Saved entries:
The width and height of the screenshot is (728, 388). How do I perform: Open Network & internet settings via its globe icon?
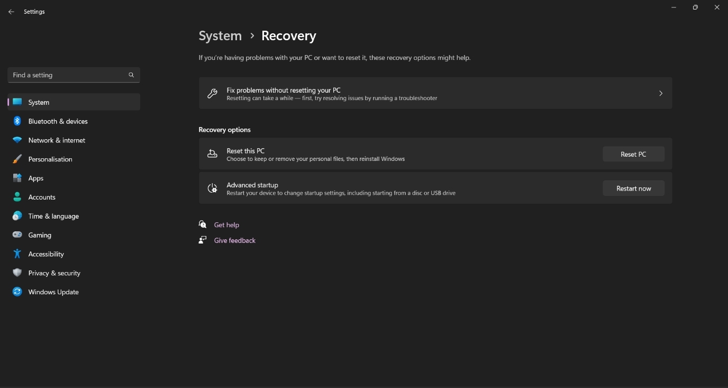point(17,140)
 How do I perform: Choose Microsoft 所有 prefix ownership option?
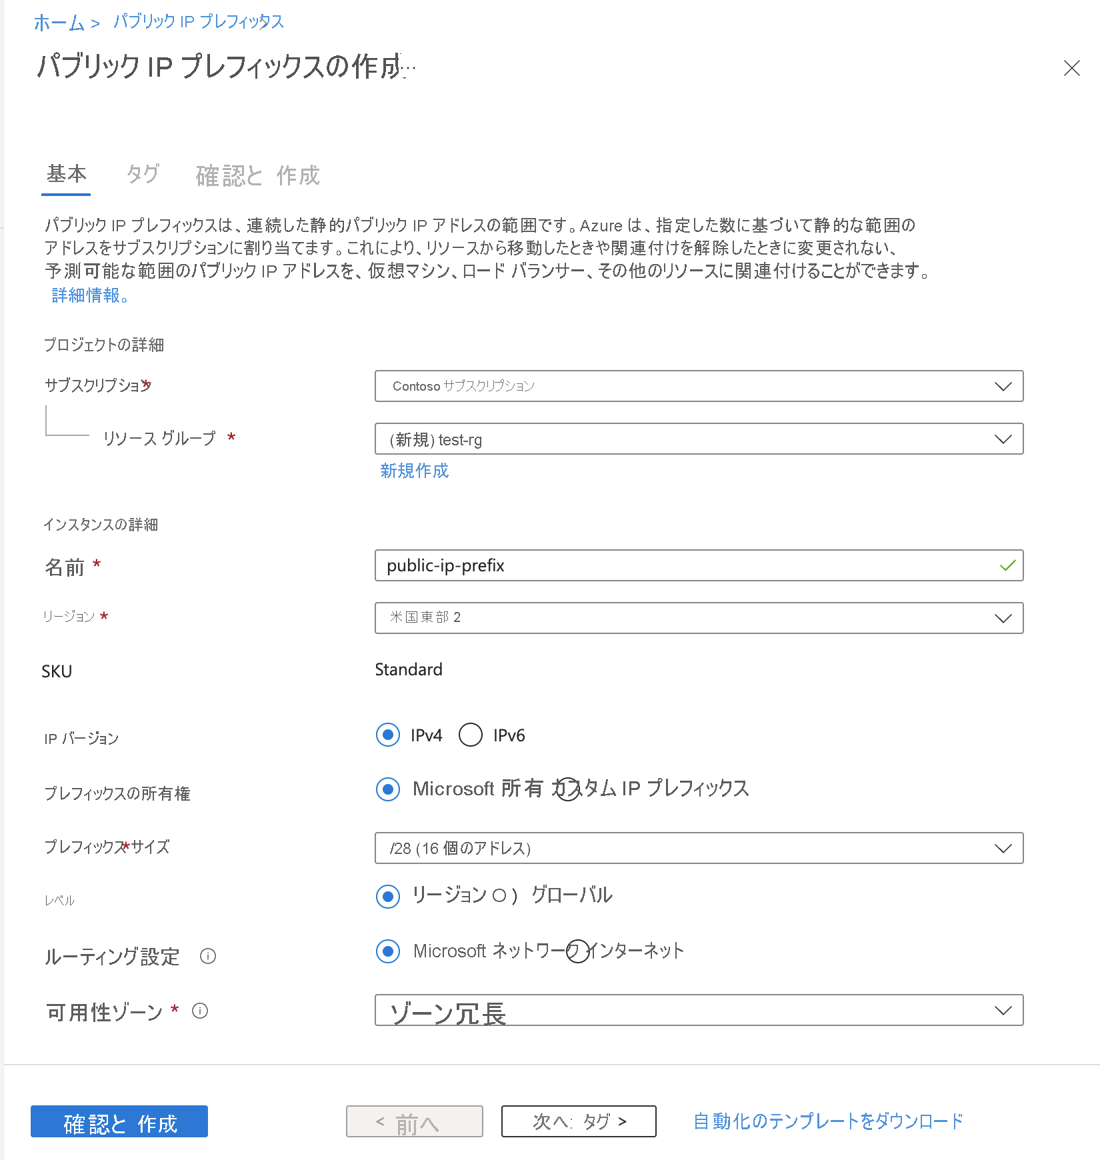388,789
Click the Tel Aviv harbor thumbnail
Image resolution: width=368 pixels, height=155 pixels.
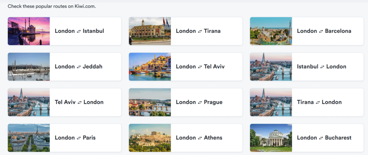tap(150, 67)
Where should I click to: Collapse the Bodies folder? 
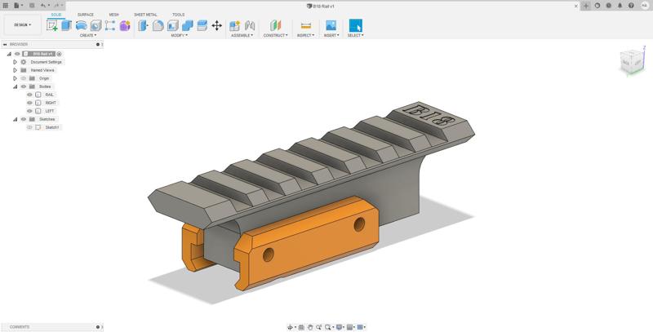15,86
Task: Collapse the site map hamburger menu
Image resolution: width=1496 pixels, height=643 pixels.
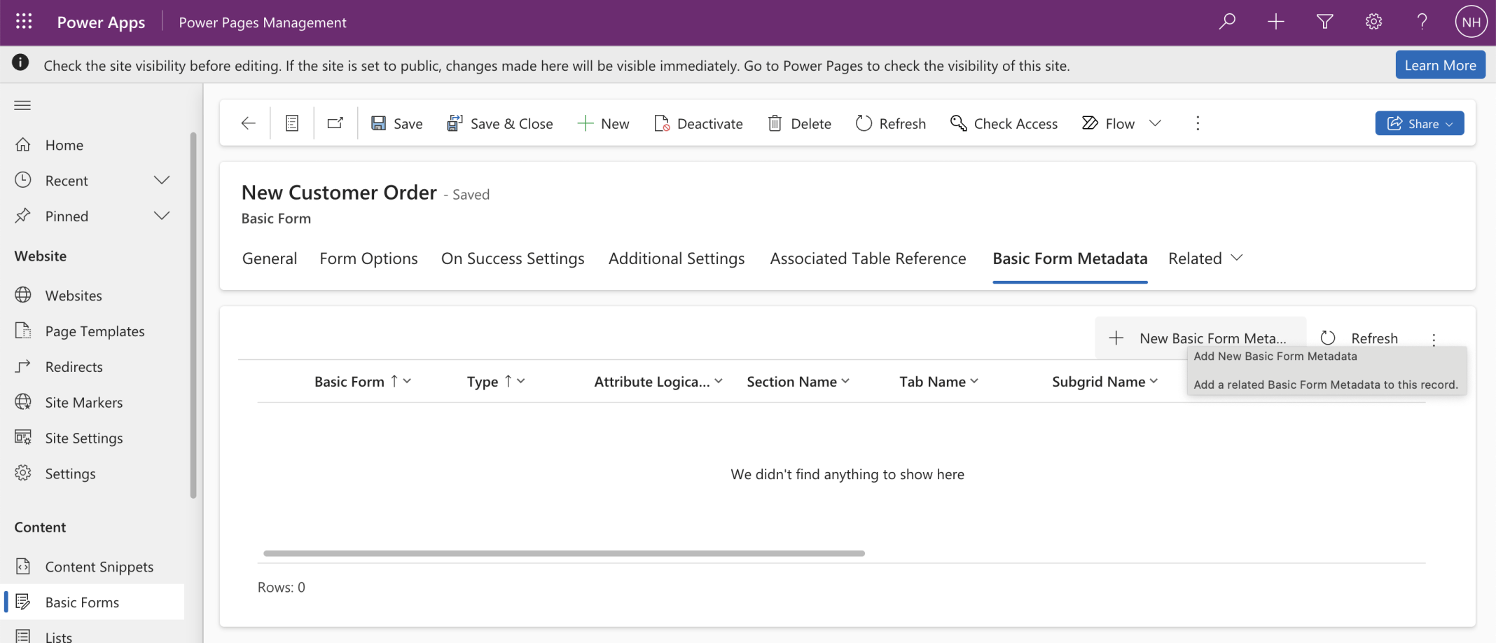Action: pyautogui.click(x=22, y=105)
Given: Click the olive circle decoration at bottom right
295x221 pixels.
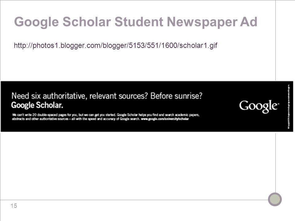Looking at the screenshot, I should [x=275, y=199].
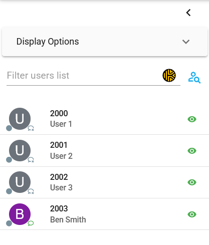Toggle visibility eye for User 2
This screenshot has height=245, width=209.
[192, 151]
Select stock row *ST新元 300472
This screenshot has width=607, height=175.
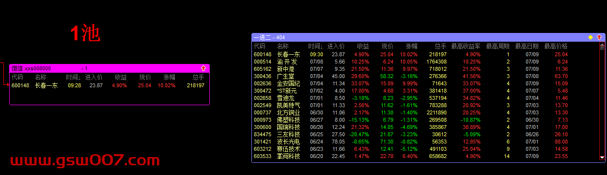pyautogui.click(x=426, y=91)
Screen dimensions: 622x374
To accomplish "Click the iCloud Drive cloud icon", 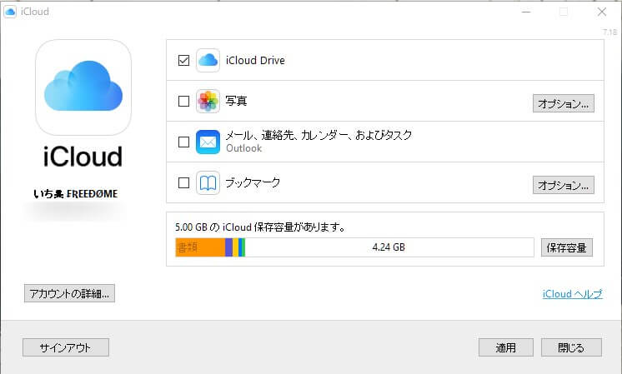I will [208, 60].
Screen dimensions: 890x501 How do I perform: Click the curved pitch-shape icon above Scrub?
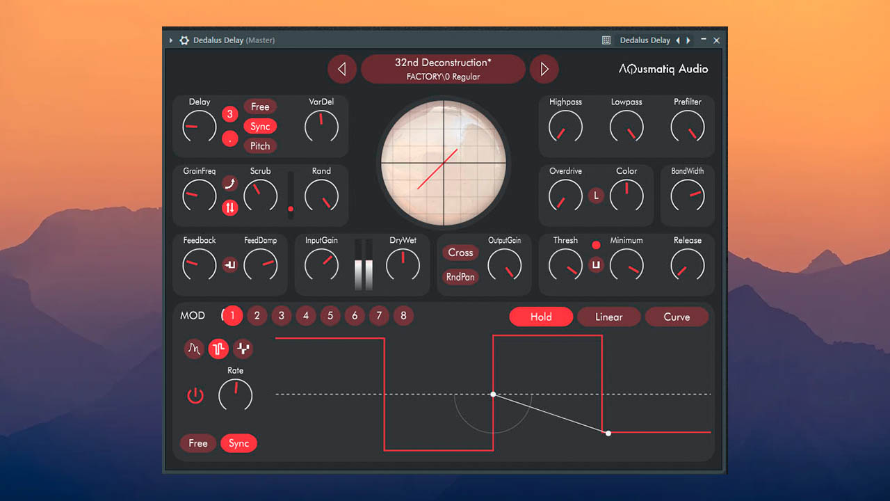pyautogui.click(x=229, y=183)
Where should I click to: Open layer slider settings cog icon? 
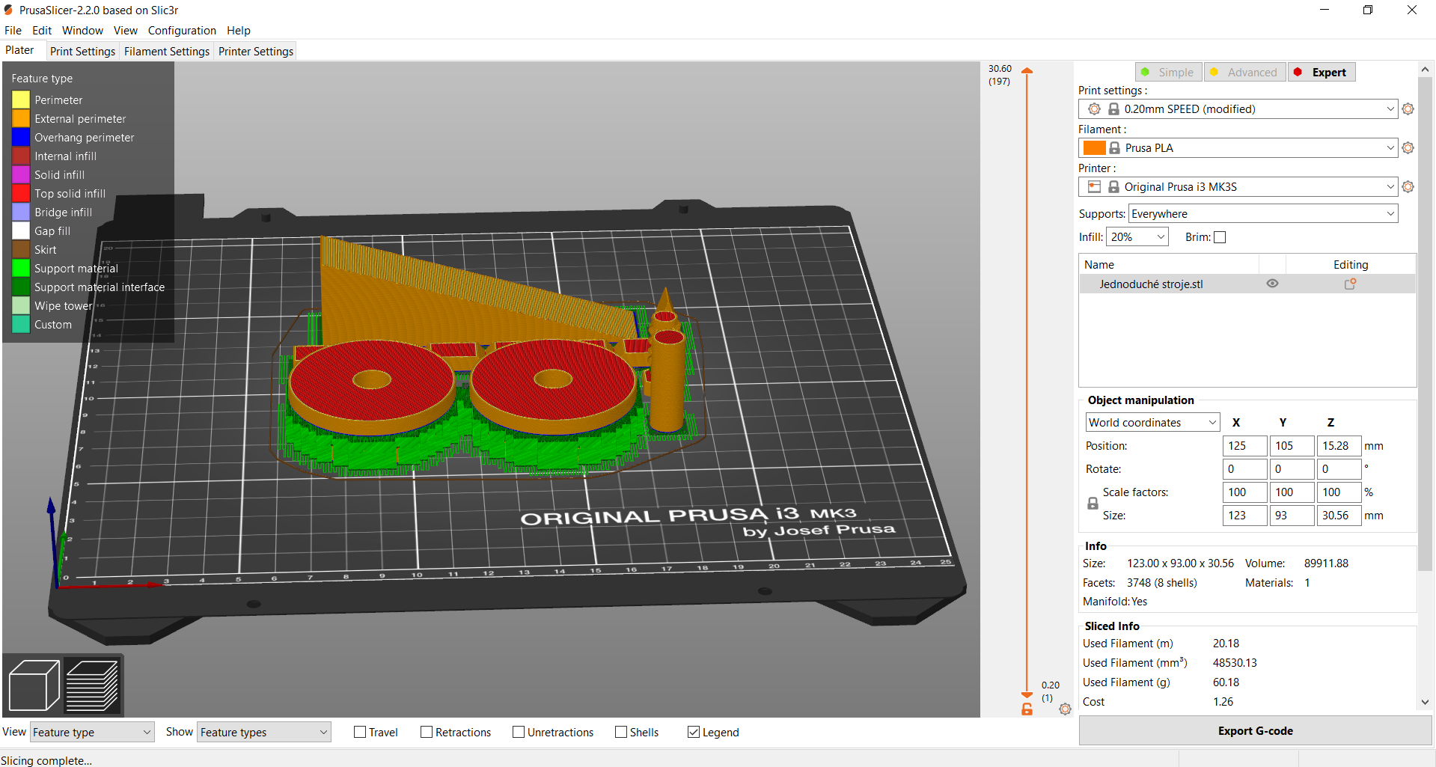1065,709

— EXERCISE DETAILS —
Nothing but the lines from the first line of the data through the line with "Task: Collapse the site map hamburger menu" belongs in the answer, copied exactly and without pictures.

— REPLY —
The width and height of the screenshot is (728, 388). How do I perform: Open Network & internet settings via its globe icon?
point(17,140)
 How do I perform: Choose Microsoft 所有 prefix ownership option?
388,789
Click the Tel Aviv harbor thumbnail
Image resolution: width=368 pixels, height=155 pixels.
tap(150, 67)
Where should I click to: Collapse the Bodies folder? 
15,86
Task: Collapse the site map hamburger menu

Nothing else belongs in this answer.